Skip to content

kamrangul87/autodun-mot-predictor

Folders and files

NameName
Last commit message
Last commit date

Latest commit

 

History

112 Commits
 
 
 
 
 
 
 
 
 
 
 
 
 
 
 
 

Repository files navigation

Autodun MOT Risk Predictor

Free, instant MOT failure risk scoring for UK vehicles — powered by real DVSA data and a logistic regression model trained on UK MOT patterns.

Live Demo Vercel Node.js Python scikit-learn GitHub Actions


What it does

Enter a UK number plate (VRM) — the app fetches live MOT history from the DVSA government API, auto-fills vehicle age, mileage, fuel type, and previous fail count, then runs a trained logistic regression model to produce a 0–100% failure risk score with a per-feature breakdown explaining exactly why.

No account. No tracking. Results in under a second.

Try it live → mot.autodun.com


Screenshots

Risk Score — Low Risk Score — High
Low risk result showing green gauge at 12% High risk result showing red gauge at 74%

Screenshots coming soon.
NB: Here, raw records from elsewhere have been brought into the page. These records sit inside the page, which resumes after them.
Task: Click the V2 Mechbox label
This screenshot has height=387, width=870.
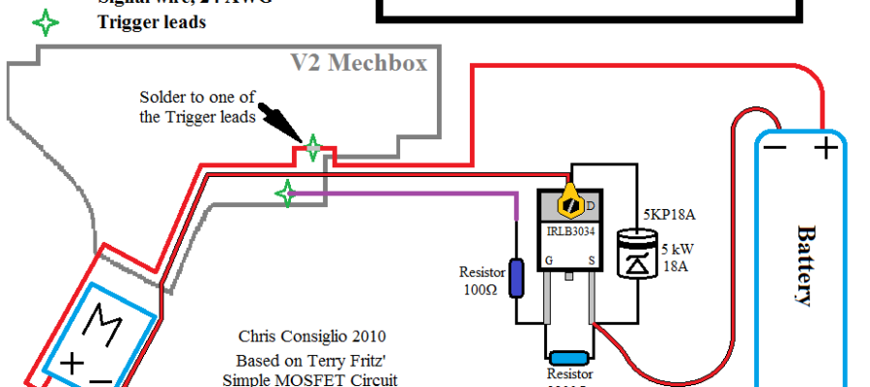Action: point(359,63)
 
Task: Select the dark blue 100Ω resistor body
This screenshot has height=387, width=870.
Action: point(516,277)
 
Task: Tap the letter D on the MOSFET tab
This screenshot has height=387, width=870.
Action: point(591,205)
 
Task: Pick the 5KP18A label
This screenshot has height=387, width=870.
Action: point(669,213)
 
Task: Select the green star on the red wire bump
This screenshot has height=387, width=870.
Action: point(312,149)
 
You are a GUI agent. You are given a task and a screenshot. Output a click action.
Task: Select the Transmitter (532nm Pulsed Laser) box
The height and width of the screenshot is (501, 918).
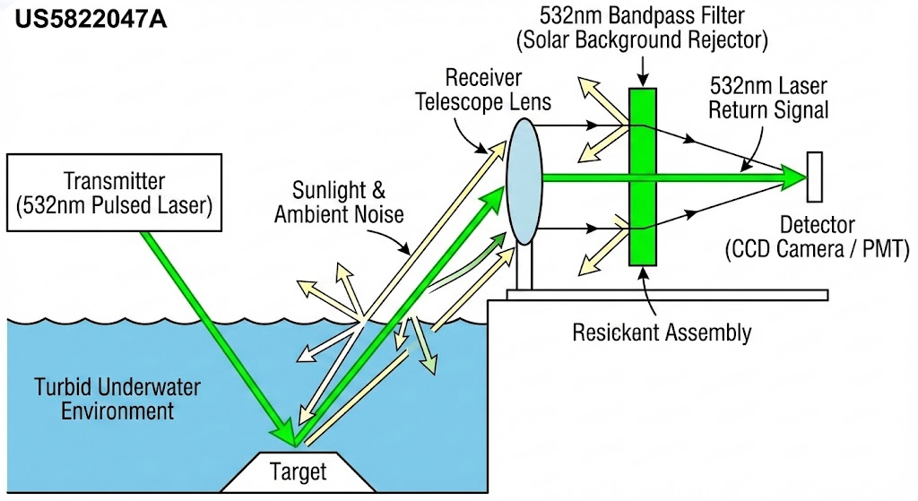coord(114,193)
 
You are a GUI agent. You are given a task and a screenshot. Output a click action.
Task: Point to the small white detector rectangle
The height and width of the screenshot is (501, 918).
coord(816,177)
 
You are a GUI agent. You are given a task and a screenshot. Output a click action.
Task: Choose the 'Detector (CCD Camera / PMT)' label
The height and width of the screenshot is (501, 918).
coord(817,237)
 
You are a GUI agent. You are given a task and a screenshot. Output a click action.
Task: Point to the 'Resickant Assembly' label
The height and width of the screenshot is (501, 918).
coord(662,333)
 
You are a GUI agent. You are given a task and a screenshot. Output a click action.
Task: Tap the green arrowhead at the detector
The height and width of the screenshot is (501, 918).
coord(793,177)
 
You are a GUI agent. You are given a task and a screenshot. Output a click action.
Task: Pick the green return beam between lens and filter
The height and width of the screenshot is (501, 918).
coord(583,177)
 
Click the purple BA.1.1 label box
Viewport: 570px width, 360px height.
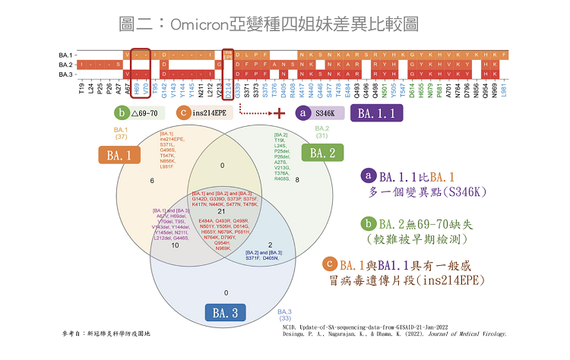(376, 114)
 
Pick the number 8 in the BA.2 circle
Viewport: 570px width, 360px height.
(296, 180)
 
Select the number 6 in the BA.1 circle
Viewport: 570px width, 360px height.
(153, 180)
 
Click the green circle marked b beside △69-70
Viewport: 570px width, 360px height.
(121, 113)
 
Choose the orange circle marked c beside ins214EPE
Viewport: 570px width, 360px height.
(183, 113)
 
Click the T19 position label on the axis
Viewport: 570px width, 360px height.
(81, 90)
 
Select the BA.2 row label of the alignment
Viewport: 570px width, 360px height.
(65, 65)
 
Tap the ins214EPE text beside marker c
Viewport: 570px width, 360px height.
(210, 113)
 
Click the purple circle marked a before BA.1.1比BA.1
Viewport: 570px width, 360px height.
(369, 175)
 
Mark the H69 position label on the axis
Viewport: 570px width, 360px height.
(136, 90)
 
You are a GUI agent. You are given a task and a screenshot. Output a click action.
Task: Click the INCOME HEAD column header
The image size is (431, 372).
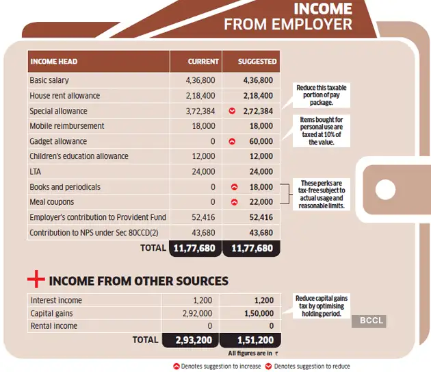tap(53, 62)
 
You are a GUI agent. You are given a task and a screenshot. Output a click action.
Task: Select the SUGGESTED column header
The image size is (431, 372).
tap(257, 62)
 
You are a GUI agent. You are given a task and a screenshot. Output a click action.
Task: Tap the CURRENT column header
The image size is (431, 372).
tap(203, 62)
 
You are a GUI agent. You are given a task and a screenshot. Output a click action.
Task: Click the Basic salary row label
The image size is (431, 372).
tap(49, 81)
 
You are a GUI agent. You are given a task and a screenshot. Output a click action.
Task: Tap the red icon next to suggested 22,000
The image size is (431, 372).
tap(234, 202)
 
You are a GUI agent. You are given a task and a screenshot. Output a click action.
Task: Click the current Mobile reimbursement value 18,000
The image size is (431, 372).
tap(203, 126)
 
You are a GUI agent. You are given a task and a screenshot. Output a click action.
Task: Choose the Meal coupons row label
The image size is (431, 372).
tap(52, 202)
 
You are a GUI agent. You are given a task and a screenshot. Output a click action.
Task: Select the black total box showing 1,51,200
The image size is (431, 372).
tap(251, 339)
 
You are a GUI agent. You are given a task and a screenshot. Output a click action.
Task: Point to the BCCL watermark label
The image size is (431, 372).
tap(372, 321)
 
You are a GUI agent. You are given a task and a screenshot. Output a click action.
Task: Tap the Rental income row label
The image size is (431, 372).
tap(54, 326)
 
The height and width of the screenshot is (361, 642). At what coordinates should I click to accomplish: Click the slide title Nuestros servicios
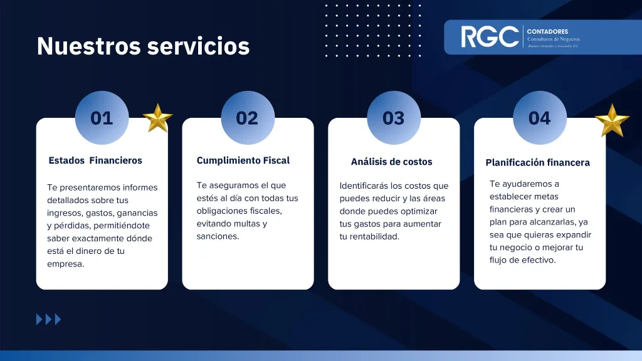tap(143, 46)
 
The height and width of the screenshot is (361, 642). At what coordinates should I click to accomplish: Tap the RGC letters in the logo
tap(490, 37)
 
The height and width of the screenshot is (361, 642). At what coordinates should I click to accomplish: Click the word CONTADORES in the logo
tap(547, 31)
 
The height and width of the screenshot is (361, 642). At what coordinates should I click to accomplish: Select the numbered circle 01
tap(102, 118)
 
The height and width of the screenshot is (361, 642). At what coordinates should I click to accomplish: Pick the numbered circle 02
tap(247, 118)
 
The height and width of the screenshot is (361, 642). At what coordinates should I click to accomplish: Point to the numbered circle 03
tap(393, 118)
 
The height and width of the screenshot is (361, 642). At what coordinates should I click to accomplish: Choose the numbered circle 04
tap(539, 118)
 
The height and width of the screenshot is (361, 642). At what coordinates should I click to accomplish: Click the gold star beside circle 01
tap(157, 118)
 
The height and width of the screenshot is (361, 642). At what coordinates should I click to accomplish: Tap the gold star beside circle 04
tap(611, 120)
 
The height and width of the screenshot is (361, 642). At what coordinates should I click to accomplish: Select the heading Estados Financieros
tap(95, 160)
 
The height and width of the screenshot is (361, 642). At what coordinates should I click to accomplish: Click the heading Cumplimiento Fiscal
tap(243, 160)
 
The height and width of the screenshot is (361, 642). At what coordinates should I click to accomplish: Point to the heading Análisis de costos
tap(391, 162)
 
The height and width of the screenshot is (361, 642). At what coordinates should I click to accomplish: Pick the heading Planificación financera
tap(537, 162)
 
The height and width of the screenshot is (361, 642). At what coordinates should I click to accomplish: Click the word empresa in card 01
tap(65, 264)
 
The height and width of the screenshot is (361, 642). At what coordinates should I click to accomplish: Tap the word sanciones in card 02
tap(217, 236)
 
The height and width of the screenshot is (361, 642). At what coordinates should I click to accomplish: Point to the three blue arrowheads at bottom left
tap(49, 320)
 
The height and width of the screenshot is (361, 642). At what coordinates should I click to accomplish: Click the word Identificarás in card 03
tap(363, 186)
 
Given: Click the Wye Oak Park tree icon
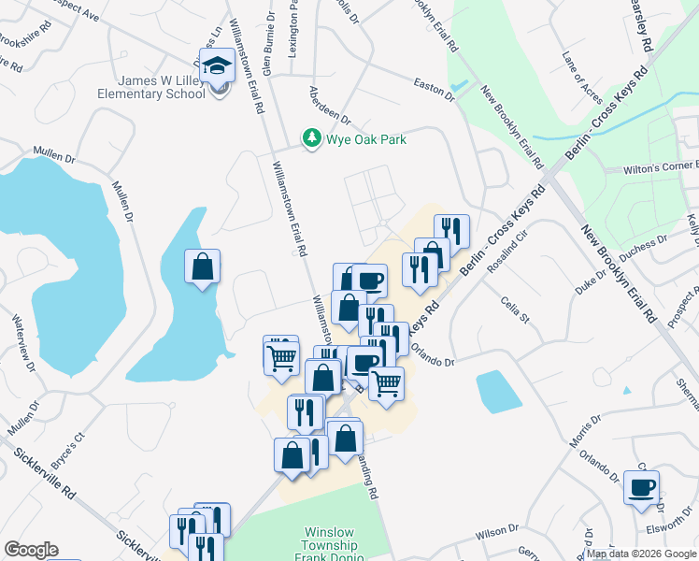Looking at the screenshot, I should click(311, 138).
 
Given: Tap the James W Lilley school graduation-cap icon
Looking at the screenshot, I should click(218, 68).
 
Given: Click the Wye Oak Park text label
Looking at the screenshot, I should click(365, 139).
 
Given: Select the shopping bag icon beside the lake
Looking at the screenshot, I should click(203, 267).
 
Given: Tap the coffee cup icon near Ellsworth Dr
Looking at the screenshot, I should click(642, 487).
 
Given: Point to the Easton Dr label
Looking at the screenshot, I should click(434, 85).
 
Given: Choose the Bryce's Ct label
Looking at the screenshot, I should click(67, 451).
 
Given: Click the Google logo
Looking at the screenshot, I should click(31, 550).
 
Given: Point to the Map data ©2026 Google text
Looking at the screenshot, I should click(641, 554).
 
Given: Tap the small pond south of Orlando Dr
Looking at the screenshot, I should click(498, 392).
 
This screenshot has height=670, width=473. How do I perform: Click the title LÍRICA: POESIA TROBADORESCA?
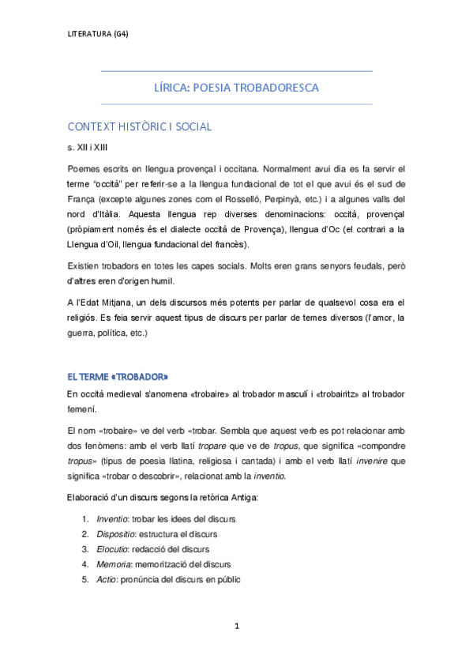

Run locally to see the UI.


Feature overview

DVSA MOT History lookup

The frontend calls GET /api/mot-history?vrm={plate}, which performs a server-side OAuth2 client-credentials flow against the DVSA Trade API. The access token is cached in memory with a 60-second safety buffer so repeated lookups don't thrash the token endpoint. The DVSA payload (make, model, firstUsedDate, odometerValue, testResult, expiryDate) is mapped directly into the form fields.

Logistic regression inference in Node.js

At Vercel cold-start, api/predict.js reads ml/models/mot_model_v2.json — a plain JSON file containing the trained intercept and six feature coefficients. No Python, no pickle, no native bindings. The prediction is a single dot-product + sigmoid:

z = intercept + Σ(coef_i × feature_i)
P(fail) = 1 / (1 + e^−z)

If the model file is missing, the handler silently falls back to hand-tuned v1 coefficients so the API never goes cold.

Per-feature explanations

Each coefficient's contribution (w × x) is computed and ranked by absolute magnitude. The top four drivers are surfaced to the user as human-readable strings ("Mileage — strongly increases failure risk"), giving the score full interpretability.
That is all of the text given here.